How to complete this task: Nothing in the records may be altered, so transcribe them exactly.
··· Records supplied
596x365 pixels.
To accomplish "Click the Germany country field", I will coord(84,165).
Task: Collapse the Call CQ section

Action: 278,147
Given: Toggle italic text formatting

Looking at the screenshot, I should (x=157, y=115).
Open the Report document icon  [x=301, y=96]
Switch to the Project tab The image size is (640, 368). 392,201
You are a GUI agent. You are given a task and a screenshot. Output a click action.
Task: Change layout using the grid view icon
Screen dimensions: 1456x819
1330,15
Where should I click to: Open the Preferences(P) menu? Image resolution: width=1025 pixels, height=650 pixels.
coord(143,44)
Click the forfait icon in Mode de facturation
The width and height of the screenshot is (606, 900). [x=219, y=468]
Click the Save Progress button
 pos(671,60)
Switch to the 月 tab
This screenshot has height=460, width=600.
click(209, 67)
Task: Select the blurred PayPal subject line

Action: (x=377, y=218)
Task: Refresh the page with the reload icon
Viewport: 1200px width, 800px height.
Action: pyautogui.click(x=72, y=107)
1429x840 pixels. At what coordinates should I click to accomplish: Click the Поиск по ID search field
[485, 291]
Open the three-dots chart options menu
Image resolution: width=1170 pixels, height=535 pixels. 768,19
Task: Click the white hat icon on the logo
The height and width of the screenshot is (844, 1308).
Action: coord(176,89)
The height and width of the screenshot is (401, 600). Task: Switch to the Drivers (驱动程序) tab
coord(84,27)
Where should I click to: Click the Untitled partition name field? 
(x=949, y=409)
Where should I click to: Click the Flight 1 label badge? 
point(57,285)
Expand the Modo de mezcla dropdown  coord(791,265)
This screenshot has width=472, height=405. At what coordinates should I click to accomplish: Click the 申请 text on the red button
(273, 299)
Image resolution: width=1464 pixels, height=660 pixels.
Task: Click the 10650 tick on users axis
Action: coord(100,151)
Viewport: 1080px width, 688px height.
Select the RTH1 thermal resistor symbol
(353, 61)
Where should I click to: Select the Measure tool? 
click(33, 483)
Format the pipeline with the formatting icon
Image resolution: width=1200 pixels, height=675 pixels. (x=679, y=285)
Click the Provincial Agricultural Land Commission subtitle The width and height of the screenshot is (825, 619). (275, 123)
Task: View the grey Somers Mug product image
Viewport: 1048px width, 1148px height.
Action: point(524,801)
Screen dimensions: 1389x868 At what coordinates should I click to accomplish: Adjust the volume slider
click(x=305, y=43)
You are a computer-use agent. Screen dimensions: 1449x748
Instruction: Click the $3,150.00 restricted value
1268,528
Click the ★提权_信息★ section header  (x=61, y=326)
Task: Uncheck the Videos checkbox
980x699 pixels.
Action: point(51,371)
······
Response:
596x365 pixels.
To accomplish "Click the Germany country field", I will coord(84,165).
Task: Collapse the Call CQ section

Action: 278,147
Given: Toggle italic text formatting

Looking at the screenshot, I should (x=157, y=115).
Open the Report document icon  [x=301, y=96]
Switch to the Project tab The image size is (640, 368). 392,201
You are a GUI agent. You are given a task and a screenshot. Output a click action.
Task: Change layout using the grid view icon
Screen dimensions: 1456x819
1330,15
Where should I click to: Open the Preferences(P) menu? Image resolution: width=1025 pixels, height=650 pixels.
coord(143,44)
Click the forfait icon in Mode de facturation
The width and height of the screenshot is (606, 900). [x=219, y=468]
Click the Save Progress button
 pos(671,60)
Switch to the 月 tab
This screenshot has height=460, width=600.
click(209, 67)
Task: Select the blurred PayPal subject line

Action: (x=377, y=218)
Task: Refresh the page with the reload icon
Viewport: 1200px width, 800px height.
Action: pyautogui.click(x=72, y=107)
1429x840 pixels. At what coordinates should I click to accomplish: Click the Поиск по ID search field
[485, 291]
Open the three-dots chart options menu
Image resolution: width=1170 pixels, height=535 pixels. 768,19
Task: Click the white hat icon on the logo
The height and width of the screenshot is (844, 1308).
Action: coord(176,89)
The height and width of the screenshot is (401, 600). Task: Switch to the Drivers (驱动程序) tab
coord(84,27)
Where should I click to: Click the Untitled partition name field? 
(x=949, y=409)
Where should I click to: Click the Flight 1 label badge? 
point(57,285)
Expand the Modo de mezcla dropdown  coord(791,265)
This screenshot has width=472, height=405. At what coordinates should I click to accomplish: Click the 申请 text on the red button
(273, 299)
Image resolution: width=1464 pixels, height=660 pixels.
Task: Click the 10650 tick on users axis
Action: coord(100,151)
Viewport: 1080px width, 688px height.
Select the RTH1 thermal resistor symbol
(353, 61)
Where should I click to: Select the Measure tool? 
click(33, 483)
Format the pipeline with the formatting icon
Image resolution: width=1200 pixels, height=675 pixels. (x=679, y=285)
Click the Provincial Agricultural Land Commission subtitle The width and height of the screenshot is (825, 619). (275, 123)
Task: View the grey Somers Mug product image
Viewport: 1048px width, 1148px height.
Action: point(524,801)
Screen dimensions: 1389x868 At what coordinates should I click to accomplish: Adjust the volume slider
click(x=305, y=43)
You are a computer-use agent. Screen dimensions: 1449x748
Instruction: Click the $3,150.00 restricted value
1268,528
Click the ★提权_信息★ section header  (x=61, y=326)
Task: Uncheck the Videos checkbox
980x699 pixels.
Action: point(51,371)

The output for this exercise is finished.